MIAMI IS hell on reporters, with press imbroglios ranked second only to hurricanes as the most common natural disasters there. "The Mean Season," a steady if too-stolid mystery, focuses on a Miami reporter -- like "Absence of Malice" before it -- and the misuse of power by the press. Specifically, "Season" asks whether the press serves the public or itself best.

Based on a novel by Miami Herald reporter John Katzenbach, the movie investigates big- city journalism, drawing a broad line between the urban giants and the small-town weeklies. Kurt Russell, sturdy like a good-looking tank, stars as Malcolm Anderson, a burnt-out police reporter who has to choose between a career at The New York Times and a Colorado weekly.

Mariel Hemingway, adequate if unevolved from earlier roles, is his fianc,e, an elementary school teacher who wisely encourages him to go West, since both of them only need to put on flannel shirts to pass for Coloradans. (She has been hitting the trail mix.)

Malcolm's mountain hiatus is delayed when a murder case becomes his chance at a Pulitzer Prize and he is lured into a one-on-one relationship with a serial murderer (Richard Jordan). That becomes more important than his love for his fianc,e. And he becomes a page- one junkie.

The overriding issue is the paradoxical relationship between a reporter and a source. In this case, the murderer kills for attention, noting that good behavior goes unnoticed. And the reporter writes for attention, hoping for a shot on the Today Show, a mention in Time.

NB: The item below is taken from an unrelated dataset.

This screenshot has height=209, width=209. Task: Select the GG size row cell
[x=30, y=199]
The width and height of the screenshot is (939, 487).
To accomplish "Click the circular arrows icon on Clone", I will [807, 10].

But does the reporter do more than his job? Does he collaborate? Is he guilty, too? It's a good question, well put and often provoking, though not pursued with great energy. Overall the film seems a little flat, a little stale. The clouds roil and the thunder claps like a gun report. The lightning goes off like a photographer's flash gun. We see the atmospherics, and hear them, but never feel the heat. Director Philip ("The Grey Fox") Borsos' style is too dogged to transform "Mean Season" into a true thriller, though it serves well as a message movie on what news is fit to print.

MEAN SEASON (R) -- At area theaters.